Otolaryngology Coding Alert

Benchmarking:

Examine Your Coding Trends With a Benchmarking Study

Know exactly where your ENT practice stands by performing a code comparison.

Have you ever wondered whether the other otolaryngology offices across the country are reporting 99213 as often as you are? Or if you report 99221 more than the average ENT practice? Or even whether you’ve billed 99231 more this year than you did last year? If so, then it’s time to start benchmarking.

What this means: Benchmarking creates a standard against which you can compare other data, says Chip Hart of Physician’s Computer Company. “When you take labs or look at blood levels, those are benchmarks that you compare against something else for clinical reasons,” he explains. “We all know that a pulse of 200 is probably not healthy, a blood pressure of 90 over 30 is probably not healthy.” The same goes for your practice’s financial well-being, he says—once you know whether or not your accounts receivables are healthy, you can keep an eye on them to see whether they go up or down.

This means you should not only compare your coding trends against other ENTs nationwide, but also that you benchmark against yourself.
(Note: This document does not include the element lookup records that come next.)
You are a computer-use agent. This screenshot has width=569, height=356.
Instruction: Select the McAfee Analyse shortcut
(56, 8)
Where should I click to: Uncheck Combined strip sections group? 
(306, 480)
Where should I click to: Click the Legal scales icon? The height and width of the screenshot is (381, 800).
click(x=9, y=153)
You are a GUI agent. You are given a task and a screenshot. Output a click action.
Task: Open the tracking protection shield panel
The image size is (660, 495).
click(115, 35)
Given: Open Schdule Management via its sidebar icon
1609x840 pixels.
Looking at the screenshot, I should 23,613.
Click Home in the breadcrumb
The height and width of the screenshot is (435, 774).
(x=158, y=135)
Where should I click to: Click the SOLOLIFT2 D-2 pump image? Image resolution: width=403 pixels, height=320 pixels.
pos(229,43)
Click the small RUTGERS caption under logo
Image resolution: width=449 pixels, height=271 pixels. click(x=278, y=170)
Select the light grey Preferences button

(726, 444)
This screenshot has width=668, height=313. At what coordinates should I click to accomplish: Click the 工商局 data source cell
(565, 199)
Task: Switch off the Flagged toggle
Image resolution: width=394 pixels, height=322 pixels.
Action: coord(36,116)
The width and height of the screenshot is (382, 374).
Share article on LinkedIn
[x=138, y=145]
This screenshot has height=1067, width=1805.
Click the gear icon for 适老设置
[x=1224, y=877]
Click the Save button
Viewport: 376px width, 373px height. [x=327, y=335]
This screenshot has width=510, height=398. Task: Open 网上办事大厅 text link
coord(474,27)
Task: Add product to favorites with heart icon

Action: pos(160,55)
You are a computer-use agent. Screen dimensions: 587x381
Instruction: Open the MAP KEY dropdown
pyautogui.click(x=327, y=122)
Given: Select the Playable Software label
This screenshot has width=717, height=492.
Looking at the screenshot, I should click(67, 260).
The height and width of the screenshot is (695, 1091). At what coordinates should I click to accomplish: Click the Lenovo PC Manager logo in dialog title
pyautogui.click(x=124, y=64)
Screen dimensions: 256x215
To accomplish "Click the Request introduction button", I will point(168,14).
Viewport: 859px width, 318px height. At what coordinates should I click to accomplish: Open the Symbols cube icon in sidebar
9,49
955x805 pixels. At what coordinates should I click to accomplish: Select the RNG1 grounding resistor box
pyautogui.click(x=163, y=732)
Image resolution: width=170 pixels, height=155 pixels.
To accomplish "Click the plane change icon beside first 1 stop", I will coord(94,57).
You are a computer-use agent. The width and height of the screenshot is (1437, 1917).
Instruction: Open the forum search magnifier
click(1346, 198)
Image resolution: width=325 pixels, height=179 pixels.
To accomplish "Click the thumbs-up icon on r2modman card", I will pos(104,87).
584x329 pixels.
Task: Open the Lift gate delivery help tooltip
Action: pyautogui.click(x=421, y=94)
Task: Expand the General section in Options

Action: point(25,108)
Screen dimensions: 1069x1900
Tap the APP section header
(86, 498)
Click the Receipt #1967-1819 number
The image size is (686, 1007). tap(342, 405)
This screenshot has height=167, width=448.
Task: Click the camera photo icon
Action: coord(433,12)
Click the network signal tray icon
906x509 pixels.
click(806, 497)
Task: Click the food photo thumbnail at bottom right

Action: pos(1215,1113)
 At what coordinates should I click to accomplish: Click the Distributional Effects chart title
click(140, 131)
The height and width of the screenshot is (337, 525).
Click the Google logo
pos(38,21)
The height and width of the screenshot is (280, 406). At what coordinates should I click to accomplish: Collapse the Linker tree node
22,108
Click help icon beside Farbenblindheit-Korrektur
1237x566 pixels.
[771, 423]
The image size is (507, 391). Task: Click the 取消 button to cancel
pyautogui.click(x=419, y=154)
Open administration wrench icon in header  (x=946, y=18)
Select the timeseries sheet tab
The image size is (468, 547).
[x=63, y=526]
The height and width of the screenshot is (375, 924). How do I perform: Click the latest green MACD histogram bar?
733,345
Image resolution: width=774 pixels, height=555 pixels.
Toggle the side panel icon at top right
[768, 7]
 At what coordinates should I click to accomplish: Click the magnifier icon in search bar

For instance, if you change your billing or coding processes, you have no way of knowing whether the new program is more efficient if you don’t benchmark your current information against your old data.

In addition, you should use benchmarks not just as a measure of past performance, but also to set goals for your practice, such as in terms of your revenue or claims success.

First, Compare Against Yourself

Although there are a lot of variables that you can use for comparison, if you’re just starting out with a benchmarking, you should use data that is easily accessible to you, says Andrew Maller, MBA, COE, principal and consultant with BSM Consulting in Phoenix

“Profit and loss statements can track a number of key metrics,” he advises. One would be the operating expense ratio or overhead ratio, which are the total expenses before provider compensation divided by revenue. It’s a great indication of overall practice efficiency—the management of your expenses.” The inverse of that is to evaluate your net operating income ratio, he advises. “After expenses are paid, how much is left to cover compensation for providers?” These two metrics are great to starting points when you’re reviewing your results for the first time.

Other things you can evaluate from profit and loss statement are staffing costs, Maller says. “This is typically your highest expense category – track that in relation to revenue.” According to Maller, staff payroll expenses, including wages, payroll taxes, and benefits, often represent somewhere around 25 to 30 percent of practice revenue. Using this result as a starting point, it’s often easier to diagnose whether your practice is staffed properly.

Determine Your E/M Distribution

Your E/M distribution is also important to calculate so you know exactly which codes you’re reporting the most frequently in each category. Of course, if you see that your E/M usage changes quite a bit from one month to the next, you shouldn’t necessarily panic. Maybe you saw a lot of patients with seasonal allergies that caused breathing problems at a certain time of year and reported a lot of high-level codes for their management, and then the next month you just saw more patients for tube rechecks, which were lower-level. The key is to look for and identify trends over time rather than taking a snapshot of one month and focusing on that.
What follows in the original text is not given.